From their inception, derogatory slurs have been used to terrorize and abuse the groups of people they are hurled at. Words and phrases have been created or adapted to single out a certain community and thus label it as somehow uniquely second-class or subhuman. Slurs have been used to denigrate race, gender, sexuality, religion, size, ability level, nationality and any other identity that deviates from what has been deemed socially acceptable. These terms are intended to dehumanize the people who are subjected to them and make them feel like they deserve the substandard treatment they receive.

Certain people have taken it upon themselves to reclaim these slurs in an attempt to remove the toxic and violent connotations they were created to have. They have reappropriated words and phrases, simultaneously infusing them with positive connotations while rejecting the damaging ones. Using slurs as self-identifiers and as terms of endearment to other members of a community can give the feeling that power is being shifted from the oppressors in the direction of the marginalized.

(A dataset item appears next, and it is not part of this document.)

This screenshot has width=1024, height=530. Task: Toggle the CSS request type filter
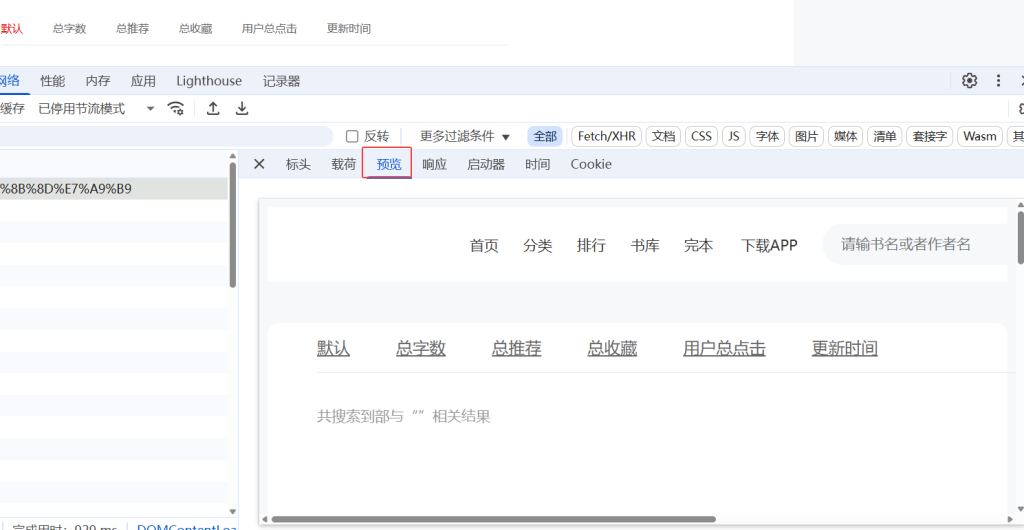pyautogui.click(x=702, y=136)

“These words and the rhetoric behind them have been used to try to socially, culturally and ethnically cleanse those who came before me and the communities I come from,” writes activist Nik Moreno. “To be able to love myself and reclaim these words … is everything for me.”

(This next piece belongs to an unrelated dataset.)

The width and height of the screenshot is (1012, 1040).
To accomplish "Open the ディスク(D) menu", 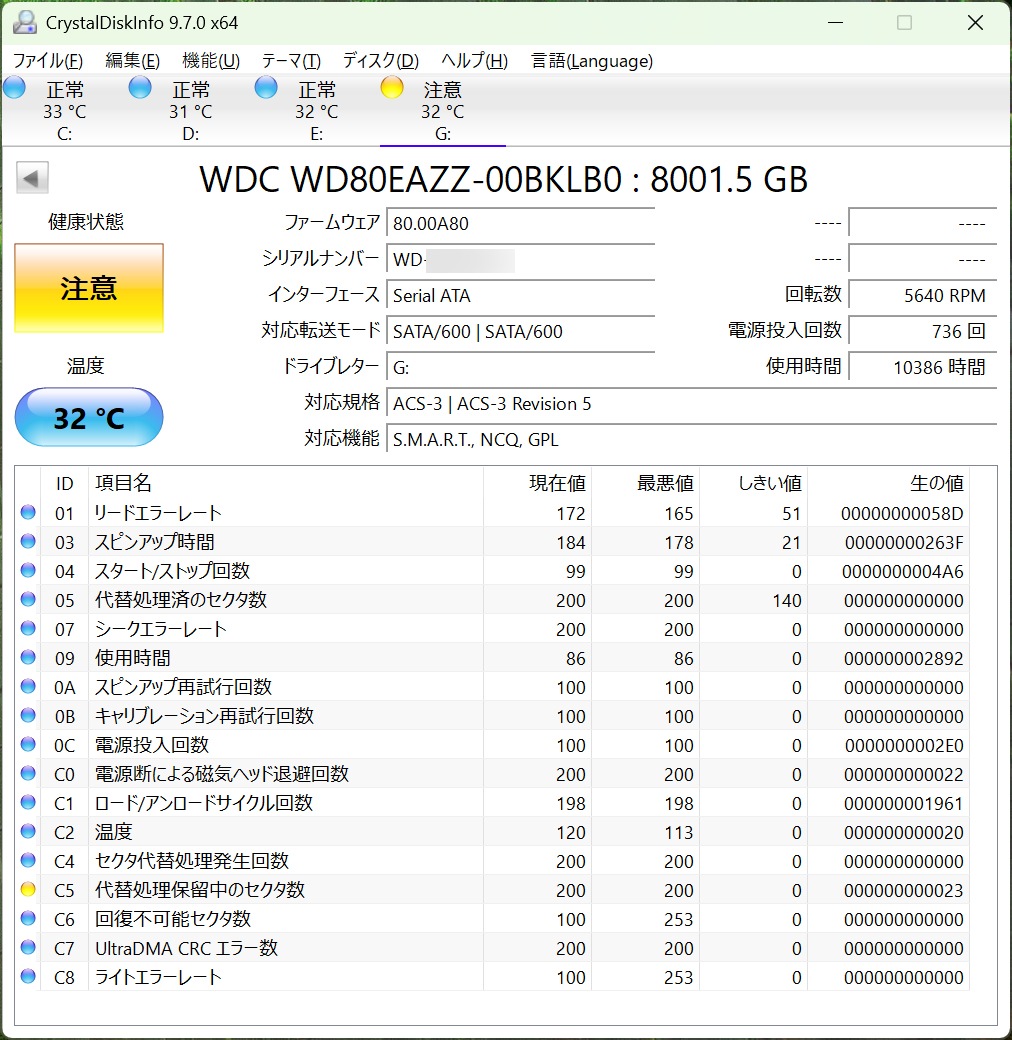I will [x=380, y=61].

However, it is important to never forget the historical weight that these words carry. Words that have been reclaimed by some still continue to trigger memories of painful experiences in others. Cliff, 25, was quoted in a Refinery29 article that being taunted with homophobic slurs in high school made it impossible to personally reclaim them, but it is important to empower and support others who make the decision to.

It also must be said that reclamation of specific slurs should be left to members of that specific community. Individuals or groups inside of a community consciously deciding to reclaim language that has been used to belittle them does not mean that people outside of the community get a free pass to use the same language without consequence. For example, as a cisgender woman, I have no business using historically transphobic slurs even if some transgender people have chosen to use them. Using slurs that do not target a group we are a part of cannot be reclamation because we have nothing to reclaim.

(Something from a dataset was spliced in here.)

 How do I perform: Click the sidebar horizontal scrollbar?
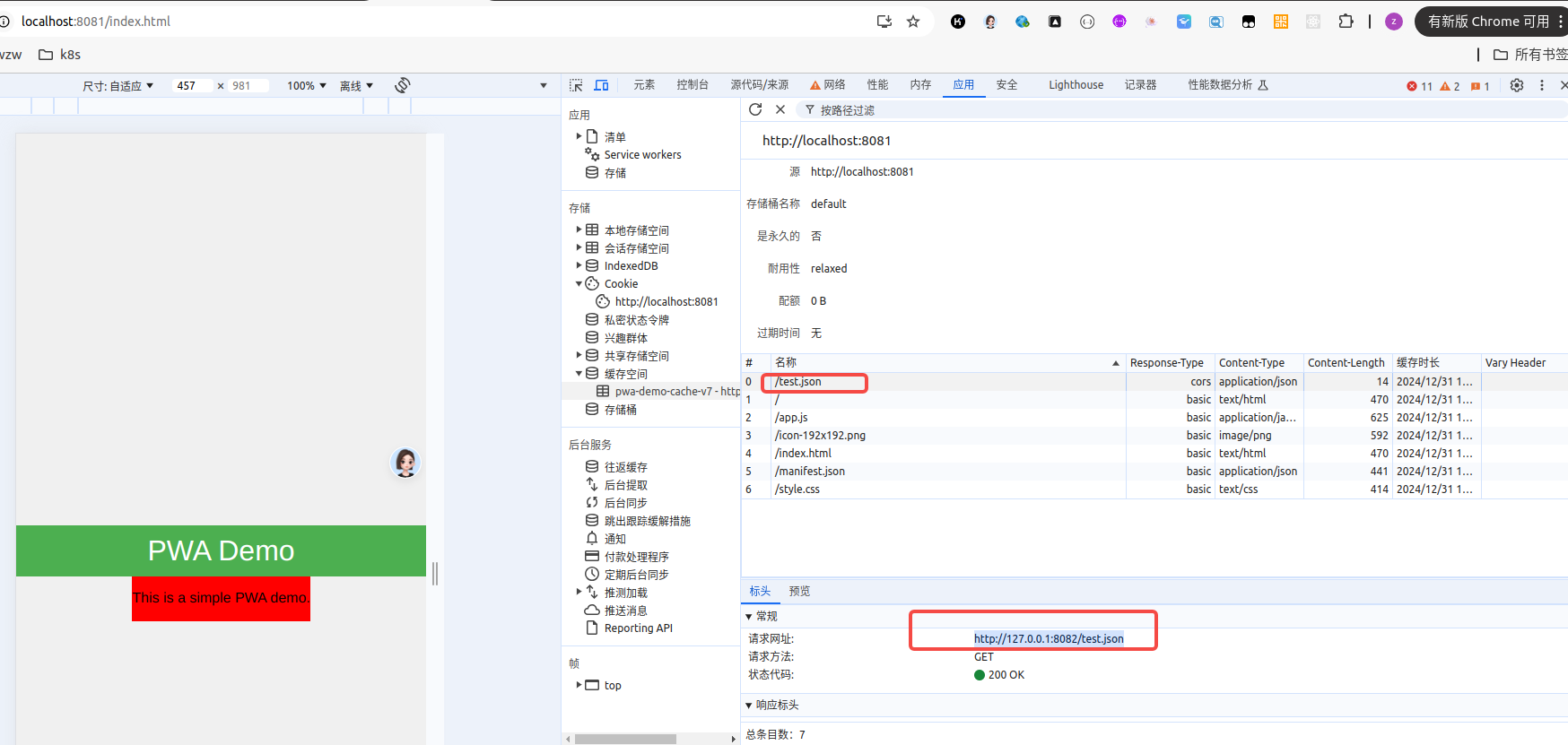click(625, 739)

When British rapper Dappy came under fire for using the n-word in a freestyle, he responded by maintaining that whoever automatically equated the word with blackness was racist. He added, “We took that word and made it our own,” referring to the black friends he had growing up. Dappy, who is of Greek-Cypriot descent, failed to understand the specific history of the slur he casually used and refused to accept that he has no claim to it as a non-black person, no matter how many black friends he has.

Reclamation will always be a deeply personal process. When coming to a conclusion about whether or not to reappropriate language that has historically been used to oppress your community, all decisions are valid.

Annick Tabb is a junior double-majoring in English and political science.